Avec « Nostalgie de la lumière », en 2010, le documentariste chilien Patricio Guzmán ouvrait à son œuvre les portes de la perception, décortiquant la mémoire, l’histoire, l’art, l’astronomie, et toute une vaste diversité de sujets, plaçant une majuscule au début de chacun d’eux pour les mettre en relation avec l’histoire chilienne. Quand il sort, en 2015, « Le Bouton de Nacre », le cinéaste se livre à une exploration autant ethnologique que paléontologique de l’histoire de son pays, se livrant à un véritable témoignage aquatique, convoquant la poésie pour évoquer les massacres de plusieurs siècles. Mémoire du cosmos, conception de l’infini, vertige de la nature et confession d’un pays plié par la dictature et les crises sociales, forment ainsi les vecteurs notables de ce diptyque, auquel s’ajoute désormais ce troisième opus : « La Cordillère des songes ». Face à l’ampleur de « Nostalgie de la lumière » et du « Bouton de Nacre », nous étions en droit de craindre cette conclusion comme un ersatz sous forme de soliloque. Cette fois-ci, Guzmán lie l’histoire du Chili à la cordillère des Andes. Il le dit d’emblée : cette dernière occupe 80% du territoire chilien, sans jamais avoir réellement suscité l’intérêt de son peuple. Pourtant, elle est le témoin, autant que la trace, de toute son histoire.
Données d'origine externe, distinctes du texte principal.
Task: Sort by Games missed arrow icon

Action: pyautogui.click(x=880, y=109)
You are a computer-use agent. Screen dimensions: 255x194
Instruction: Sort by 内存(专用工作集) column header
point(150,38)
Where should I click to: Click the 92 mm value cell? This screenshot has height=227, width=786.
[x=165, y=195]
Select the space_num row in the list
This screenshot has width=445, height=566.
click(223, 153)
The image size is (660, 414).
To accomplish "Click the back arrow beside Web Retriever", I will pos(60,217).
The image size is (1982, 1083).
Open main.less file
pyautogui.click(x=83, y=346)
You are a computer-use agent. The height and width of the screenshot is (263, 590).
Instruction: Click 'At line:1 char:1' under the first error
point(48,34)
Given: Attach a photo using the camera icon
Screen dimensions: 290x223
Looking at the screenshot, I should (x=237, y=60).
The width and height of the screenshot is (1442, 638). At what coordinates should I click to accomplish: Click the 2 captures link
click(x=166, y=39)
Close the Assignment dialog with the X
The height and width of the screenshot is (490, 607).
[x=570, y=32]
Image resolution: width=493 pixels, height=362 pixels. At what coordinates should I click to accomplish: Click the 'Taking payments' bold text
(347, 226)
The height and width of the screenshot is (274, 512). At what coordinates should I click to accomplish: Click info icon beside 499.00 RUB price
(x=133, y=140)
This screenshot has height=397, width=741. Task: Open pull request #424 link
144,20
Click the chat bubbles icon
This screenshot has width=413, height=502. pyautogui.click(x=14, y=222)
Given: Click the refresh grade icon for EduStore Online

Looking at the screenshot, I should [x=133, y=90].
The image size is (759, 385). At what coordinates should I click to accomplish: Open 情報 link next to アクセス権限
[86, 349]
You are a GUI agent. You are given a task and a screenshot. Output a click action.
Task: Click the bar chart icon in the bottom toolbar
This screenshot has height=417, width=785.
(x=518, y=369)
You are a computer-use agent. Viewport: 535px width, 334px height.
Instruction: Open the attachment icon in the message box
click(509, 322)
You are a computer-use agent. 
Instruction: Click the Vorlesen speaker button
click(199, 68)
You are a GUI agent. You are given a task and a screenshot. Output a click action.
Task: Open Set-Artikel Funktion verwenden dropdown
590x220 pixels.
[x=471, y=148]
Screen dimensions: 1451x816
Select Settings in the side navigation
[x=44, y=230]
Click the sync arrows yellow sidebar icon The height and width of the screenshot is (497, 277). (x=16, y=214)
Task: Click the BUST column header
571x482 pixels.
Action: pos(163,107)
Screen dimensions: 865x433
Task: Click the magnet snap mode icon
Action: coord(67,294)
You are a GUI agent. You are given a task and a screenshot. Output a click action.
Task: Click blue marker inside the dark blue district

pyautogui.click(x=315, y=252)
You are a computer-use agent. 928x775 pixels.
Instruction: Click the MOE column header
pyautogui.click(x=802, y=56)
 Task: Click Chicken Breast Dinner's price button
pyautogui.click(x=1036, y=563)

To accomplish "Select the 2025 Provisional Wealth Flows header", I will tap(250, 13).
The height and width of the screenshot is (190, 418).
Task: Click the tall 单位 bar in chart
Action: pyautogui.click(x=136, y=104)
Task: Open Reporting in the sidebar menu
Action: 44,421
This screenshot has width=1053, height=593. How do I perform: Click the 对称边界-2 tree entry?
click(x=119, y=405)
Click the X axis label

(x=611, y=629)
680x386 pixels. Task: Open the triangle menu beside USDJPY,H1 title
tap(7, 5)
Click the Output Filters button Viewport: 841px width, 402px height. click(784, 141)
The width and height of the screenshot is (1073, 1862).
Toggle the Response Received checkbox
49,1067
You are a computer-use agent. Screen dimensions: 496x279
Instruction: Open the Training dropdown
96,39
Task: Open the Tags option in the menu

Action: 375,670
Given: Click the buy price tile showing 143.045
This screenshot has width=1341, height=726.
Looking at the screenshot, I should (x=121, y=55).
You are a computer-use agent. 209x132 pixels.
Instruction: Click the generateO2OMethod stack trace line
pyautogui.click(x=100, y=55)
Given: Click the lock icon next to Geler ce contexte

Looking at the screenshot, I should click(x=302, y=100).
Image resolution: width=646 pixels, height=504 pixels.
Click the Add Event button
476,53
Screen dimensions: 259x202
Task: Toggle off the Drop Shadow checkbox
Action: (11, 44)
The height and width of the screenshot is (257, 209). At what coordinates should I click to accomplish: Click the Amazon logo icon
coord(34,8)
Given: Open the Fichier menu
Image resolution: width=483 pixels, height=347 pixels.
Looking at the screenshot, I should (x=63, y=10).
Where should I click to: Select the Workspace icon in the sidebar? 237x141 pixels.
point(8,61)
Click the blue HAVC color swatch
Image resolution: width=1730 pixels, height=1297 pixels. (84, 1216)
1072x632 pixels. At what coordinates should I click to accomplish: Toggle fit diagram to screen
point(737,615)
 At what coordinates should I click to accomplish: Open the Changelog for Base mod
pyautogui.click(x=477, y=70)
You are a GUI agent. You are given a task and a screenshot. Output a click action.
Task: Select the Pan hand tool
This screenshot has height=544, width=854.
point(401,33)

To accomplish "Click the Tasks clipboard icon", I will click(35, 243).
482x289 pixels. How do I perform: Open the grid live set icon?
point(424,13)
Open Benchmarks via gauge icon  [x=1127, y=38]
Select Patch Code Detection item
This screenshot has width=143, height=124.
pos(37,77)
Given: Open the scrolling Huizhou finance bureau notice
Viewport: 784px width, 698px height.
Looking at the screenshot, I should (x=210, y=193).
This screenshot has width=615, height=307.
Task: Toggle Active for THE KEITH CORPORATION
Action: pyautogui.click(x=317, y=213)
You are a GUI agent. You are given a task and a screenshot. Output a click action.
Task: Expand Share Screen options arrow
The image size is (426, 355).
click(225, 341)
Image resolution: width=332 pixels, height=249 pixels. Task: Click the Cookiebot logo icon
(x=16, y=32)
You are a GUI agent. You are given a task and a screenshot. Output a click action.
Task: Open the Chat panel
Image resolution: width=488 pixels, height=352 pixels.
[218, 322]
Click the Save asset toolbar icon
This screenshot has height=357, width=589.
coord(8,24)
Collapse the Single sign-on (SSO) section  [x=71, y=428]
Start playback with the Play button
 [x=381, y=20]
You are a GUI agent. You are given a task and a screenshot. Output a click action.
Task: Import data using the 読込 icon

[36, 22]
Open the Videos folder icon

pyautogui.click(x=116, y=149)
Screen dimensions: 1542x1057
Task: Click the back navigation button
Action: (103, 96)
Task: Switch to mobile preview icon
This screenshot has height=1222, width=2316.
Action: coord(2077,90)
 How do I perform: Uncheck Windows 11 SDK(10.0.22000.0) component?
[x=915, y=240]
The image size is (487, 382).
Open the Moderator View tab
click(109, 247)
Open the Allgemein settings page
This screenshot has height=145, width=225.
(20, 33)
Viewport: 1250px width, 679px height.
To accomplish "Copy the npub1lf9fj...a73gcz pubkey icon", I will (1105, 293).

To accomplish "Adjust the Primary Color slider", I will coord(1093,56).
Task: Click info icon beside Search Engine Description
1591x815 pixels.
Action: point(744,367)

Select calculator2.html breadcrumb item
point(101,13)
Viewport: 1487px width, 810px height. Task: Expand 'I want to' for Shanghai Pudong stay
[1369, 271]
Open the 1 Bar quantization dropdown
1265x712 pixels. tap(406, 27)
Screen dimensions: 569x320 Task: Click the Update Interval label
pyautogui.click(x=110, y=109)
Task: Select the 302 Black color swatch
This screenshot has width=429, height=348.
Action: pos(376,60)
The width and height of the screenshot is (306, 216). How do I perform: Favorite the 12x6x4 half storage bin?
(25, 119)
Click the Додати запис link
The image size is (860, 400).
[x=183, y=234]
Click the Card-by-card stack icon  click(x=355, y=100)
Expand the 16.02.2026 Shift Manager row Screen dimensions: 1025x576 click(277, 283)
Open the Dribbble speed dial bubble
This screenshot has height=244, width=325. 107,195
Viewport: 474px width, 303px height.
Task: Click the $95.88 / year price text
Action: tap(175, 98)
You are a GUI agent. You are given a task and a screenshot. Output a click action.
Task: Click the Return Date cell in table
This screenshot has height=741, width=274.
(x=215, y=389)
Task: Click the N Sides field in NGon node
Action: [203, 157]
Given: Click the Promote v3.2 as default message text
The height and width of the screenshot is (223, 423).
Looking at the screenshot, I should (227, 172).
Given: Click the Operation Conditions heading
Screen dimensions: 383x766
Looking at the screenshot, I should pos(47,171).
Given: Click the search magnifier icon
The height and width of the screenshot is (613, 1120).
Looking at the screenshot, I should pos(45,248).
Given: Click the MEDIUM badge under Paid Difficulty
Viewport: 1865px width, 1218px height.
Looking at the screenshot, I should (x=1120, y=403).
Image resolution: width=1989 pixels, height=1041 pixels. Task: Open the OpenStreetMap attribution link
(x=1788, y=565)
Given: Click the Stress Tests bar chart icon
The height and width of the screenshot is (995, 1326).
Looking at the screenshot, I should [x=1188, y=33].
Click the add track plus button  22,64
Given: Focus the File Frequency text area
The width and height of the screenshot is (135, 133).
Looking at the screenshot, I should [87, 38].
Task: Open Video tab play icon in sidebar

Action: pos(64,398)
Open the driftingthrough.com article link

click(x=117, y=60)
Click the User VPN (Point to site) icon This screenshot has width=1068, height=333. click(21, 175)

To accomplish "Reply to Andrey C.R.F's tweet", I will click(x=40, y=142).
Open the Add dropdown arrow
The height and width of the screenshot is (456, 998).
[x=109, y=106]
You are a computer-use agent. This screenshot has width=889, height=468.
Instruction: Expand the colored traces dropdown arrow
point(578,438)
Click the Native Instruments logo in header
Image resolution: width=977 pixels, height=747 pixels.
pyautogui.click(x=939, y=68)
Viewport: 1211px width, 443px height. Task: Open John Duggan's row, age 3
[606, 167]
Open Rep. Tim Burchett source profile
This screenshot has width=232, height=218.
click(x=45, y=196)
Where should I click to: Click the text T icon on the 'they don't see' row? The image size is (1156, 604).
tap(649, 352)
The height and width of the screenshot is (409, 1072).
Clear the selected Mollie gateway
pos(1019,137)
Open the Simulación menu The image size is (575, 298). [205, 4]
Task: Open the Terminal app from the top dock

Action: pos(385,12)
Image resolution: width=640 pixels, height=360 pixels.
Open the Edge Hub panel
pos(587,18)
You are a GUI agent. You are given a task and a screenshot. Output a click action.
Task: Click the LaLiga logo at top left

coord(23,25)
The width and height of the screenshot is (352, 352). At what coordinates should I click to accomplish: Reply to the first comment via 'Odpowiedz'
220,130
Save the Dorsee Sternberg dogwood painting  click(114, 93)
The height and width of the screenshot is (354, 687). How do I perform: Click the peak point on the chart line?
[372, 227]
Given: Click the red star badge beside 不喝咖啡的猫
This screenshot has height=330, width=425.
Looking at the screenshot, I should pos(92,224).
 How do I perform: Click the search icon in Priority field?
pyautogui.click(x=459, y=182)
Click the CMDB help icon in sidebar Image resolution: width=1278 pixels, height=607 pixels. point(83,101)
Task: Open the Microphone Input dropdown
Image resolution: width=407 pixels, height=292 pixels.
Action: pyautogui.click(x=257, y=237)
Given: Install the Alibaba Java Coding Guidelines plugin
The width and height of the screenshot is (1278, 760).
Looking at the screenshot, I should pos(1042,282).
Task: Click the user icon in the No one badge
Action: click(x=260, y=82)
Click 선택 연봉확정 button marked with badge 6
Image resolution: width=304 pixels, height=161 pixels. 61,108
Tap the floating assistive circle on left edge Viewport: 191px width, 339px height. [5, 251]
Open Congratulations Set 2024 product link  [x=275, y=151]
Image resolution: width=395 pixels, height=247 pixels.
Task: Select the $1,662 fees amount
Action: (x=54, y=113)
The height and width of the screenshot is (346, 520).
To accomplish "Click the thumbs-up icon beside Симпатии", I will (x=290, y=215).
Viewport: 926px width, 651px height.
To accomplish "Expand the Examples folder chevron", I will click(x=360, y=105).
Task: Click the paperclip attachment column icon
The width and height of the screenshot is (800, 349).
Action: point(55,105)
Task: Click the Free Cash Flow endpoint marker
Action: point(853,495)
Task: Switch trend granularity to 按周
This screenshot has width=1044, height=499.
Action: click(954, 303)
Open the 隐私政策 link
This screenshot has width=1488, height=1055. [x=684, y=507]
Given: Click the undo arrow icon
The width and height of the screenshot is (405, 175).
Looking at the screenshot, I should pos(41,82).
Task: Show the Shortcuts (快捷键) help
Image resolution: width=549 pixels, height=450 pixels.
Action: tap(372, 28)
Le film vibre notamment par certains effets de montages. Par exemple, au moment d’en venir au coup d’état du 11 Septembre 1973, Guzmán laisse défiler des images d’explosions volcaniques ; un peu plus tard, une carte se métamorphose en labyrinthe rocheux ; tandis qu’un peu plus tôt, dans une station de métro, se dressait une immense fresque de la cordillère, que personne ne regarde, alors que les trains défilent en obstruant la vue. Quand « Nostalgie de la lumière » et « Le Bouton de Nacre » abordaient respectivement le cosmos et l’eau comme éléments principaux, « La Cordillère des songes » se penche, quant à lui, sur la roche. On y voit des météorites, des colonnes, des montagnes, des strates, et surtout des pavés. Relatant à grand renfort d’images d’archive la violence de la répressions du régime de Pinochet, Guzmán délivre également nombre d’entrevus avec des artistes chiliens, dont notamment un peintre, un écrivain, un sculpteur et un cinéaste, recherchant dans leurs œuvres les témoignages, les visages et les formes de l’histoire. On note notamment ce cinéaste, Pablo Salas, filmant les manifestations à Santiago depuis des dizaines d’années, nourrissant des archives de plusieurs milliers d’heures. À un moment, il relate l’évolution de la technologie en nous montrant une gigantesque cassette emmagasinant trois heures d’images, pour ensuite en venir à son petit disque dure, déjà remplie de centaines d’heures. « Si seulement on avait pu avoir ces technologies à l’époque ! », s’exclame-t-il.
La frustration, justement, on la ressent souvent dans l’œil, et surtout dans la voix de Guzmán, semblant plus que jamais culpabiliser à propos de son exil, affirmant à de nombreuses reprises ses regrets d’avoir vécu plus longtemps à l’étranger que dans son propre pays. On ressent comme le prisme d’une image manquante, que le cinéaste se serait lasser de chercher. Reliant ainsi le passé et le présent par ces suites d’images, « La Cordillères des songes » marche en plein dans le didactisme que « Nostalgie de la lumière » et « Le Bouton de Nacre » avait si justement réussis à éviter. Mais en sacrifiant une certaine pureté, notamment en soulignant trop ses sujets et ses intentions, Guzmán parvient justement à matérialiser un Chili présent, et futur, noyé par le labyrinthe du libéralisme, et où poussent, face aux montagnes, des géants de verre, d’acier, de béton. Entre témoignage, contemplation, invisibilité et matière, « La Cordillère des songes » reflète une mémoire autant géographique que politique, rajoutant cependant nombre de fichiers à un disque dur déjà plein. Un labyrinthe mental pour une carte de la douleur.